## À faire:
1. Répondez à ces questions sur l'extrait :
(a) De quelle entreprise Virginie Calmels préside-t-elle le conseil de surveillance ?
(b) Quel rôle tenait-elle auprès d'Alain Juppé lors de la Primaire de la Droite ?
(c) Dans le poème, où sont assis Maître l'Ours et Maître Lapin ?
2. Reprenez l'extrait sur le couple Chartier-Calmels, qui se termine par la fable de Maître l'Ours et Maître Lapin, à partir de son dernier vers.

## Extrait fourni:
La compagne du Young leader promotion 2003, Jérôme Chartier, est une chef d’entreprise également femme politique, Virginie Calmels qui n’est autre que la première adjointe d’Alain Juppé à la mairie de Bordeaux. Ancienne dirigeante des groupes de médias-canal+ et Endemol, elle est actuellement vice-présidente de Bordeaux Métropole. Elle est également présidente de l'EPA Bordeaux-Euratlantique et présidente du conseil de surveillance d'Eurodysney. Cette politicienne était la porte-parole d’Alain Juppé lors de la Primaire de la Droite. Elle est déjà adoubée pour succéder à Juppé, lorsqu’il quittera son fauteuil de maire. On peut dire que ce couple sait se distribuer les rôles et pratique le dicton : « On ne met pas tous ces œufs dans le même panier », d’autant plus que Fillon et Juppé, c’est bonnet blanc et blanc bonnet. Ils ont donc joué gagnant et placé. Si Fillon entre à l’Elysée, c’est le jackpot pour ce couple ambitieux. Si cela avait pu être Juppé, tirage aussi gagnant pour eux au loto de l'élection présidentielle.
Battone
[1] Maître l’Ours et Maître Lapin
Assis sur un coin de verdure
Au coeur d’une forêt de pins
Font leur offrande à la nature.
Chacun a l’esprit à sa tâche
Pour alléger son estomac
Lors tous deux forcent sans relâche
Et Maître l’Ours tient ce débat :
« Dites-moi, Monsieur du Lapin,
Ne trouvez-vous point que parfois
Il reste sur votre arrière-train
Les reliefs d’anciens repas
Cela ne vous gène-t-il pas
Qu’une partie de votre fourrure
Après avoir posé ce plat
Attire les mouches et soit dure ? »
« Cela jamais ne m’incommode :
Pour vagabonder dans les prés
La fourrure brune est à la mode
Et l’odeur en est fort prisée. »

## Données fournies:
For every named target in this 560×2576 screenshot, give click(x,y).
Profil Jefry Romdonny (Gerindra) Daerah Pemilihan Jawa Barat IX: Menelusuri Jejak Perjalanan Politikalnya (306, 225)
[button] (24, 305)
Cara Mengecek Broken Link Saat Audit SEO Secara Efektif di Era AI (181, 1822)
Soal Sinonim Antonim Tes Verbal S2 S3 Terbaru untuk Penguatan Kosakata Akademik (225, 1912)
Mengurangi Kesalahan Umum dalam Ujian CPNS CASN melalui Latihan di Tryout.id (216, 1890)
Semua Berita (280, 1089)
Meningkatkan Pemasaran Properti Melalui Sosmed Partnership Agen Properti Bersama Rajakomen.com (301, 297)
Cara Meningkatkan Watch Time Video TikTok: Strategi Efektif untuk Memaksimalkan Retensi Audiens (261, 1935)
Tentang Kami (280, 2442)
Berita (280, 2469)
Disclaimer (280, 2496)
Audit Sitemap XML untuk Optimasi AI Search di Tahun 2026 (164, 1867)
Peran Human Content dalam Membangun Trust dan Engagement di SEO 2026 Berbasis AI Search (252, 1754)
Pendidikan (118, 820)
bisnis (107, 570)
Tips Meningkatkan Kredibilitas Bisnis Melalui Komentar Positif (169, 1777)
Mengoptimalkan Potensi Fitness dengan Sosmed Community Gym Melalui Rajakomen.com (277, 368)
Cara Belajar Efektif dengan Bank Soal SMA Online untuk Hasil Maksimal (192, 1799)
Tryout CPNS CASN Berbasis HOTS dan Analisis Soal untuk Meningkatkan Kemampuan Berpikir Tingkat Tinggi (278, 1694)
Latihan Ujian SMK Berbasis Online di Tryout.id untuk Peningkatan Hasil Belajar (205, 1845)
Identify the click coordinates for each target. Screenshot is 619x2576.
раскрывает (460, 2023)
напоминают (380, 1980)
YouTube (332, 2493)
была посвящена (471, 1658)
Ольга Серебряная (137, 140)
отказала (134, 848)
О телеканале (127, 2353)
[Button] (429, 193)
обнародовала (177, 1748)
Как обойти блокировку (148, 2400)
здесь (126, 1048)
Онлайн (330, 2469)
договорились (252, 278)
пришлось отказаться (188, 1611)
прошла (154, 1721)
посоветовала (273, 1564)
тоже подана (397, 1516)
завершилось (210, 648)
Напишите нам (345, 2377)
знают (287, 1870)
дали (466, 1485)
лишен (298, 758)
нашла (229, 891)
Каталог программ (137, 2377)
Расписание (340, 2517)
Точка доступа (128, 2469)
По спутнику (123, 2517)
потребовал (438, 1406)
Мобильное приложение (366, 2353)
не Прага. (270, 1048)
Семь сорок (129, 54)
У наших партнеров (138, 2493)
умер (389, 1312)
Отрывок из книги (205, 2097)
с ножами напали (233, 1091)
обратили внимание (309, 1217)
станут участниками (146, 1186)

## Réponses:
1.
(a) D'Eurodysney.
(b) Elle était sa porte-parole.
(c) Sur un coin de verdure, au cœur d'une forêt de pins.

2.
Maître l’Ours, à ces mots, se lève,
S’empare de Maître Lapin
Et en poussant un soupir d’aise
Le passe sur son arrière train
Puis il se dandine et repart
Laissant Maître Lapin penaud
D’avoir réalisé trop tard
L’inconséquence de ses mots.
Fort dépité Maître Lapin
Eut la pensée que je vous dis :
« C’est au fondement du besoin
Que l’on reconnaît ses amis »
( Jean de la Fontaine )[2] L’annonce officielle de sa création a été faite en 1976 lors d’un dîner d’État à Washington réunissant les présidents Gerald Ford et Valéry Giscard d’Estaing à l’occasion des célébrations du bicentenaire de la Déclaration d’indépendance. Cinq ans plus tard, en 1981, le programme des Young Leaders voit le jour. Il s’agit de la première grande initiative pour bâtir des relations durables entre de jeunes personnalités françaises et américaines appelées à de hautes fonctions. D’autres programmes d’échanges et rencontres seront ensuite créés au fil des années pour permettre à la French-American Foundation d’accomplir sa mission et d’être aujourd’hui l’un des acteurs majeurs de la relation entre la France et les États-Unis.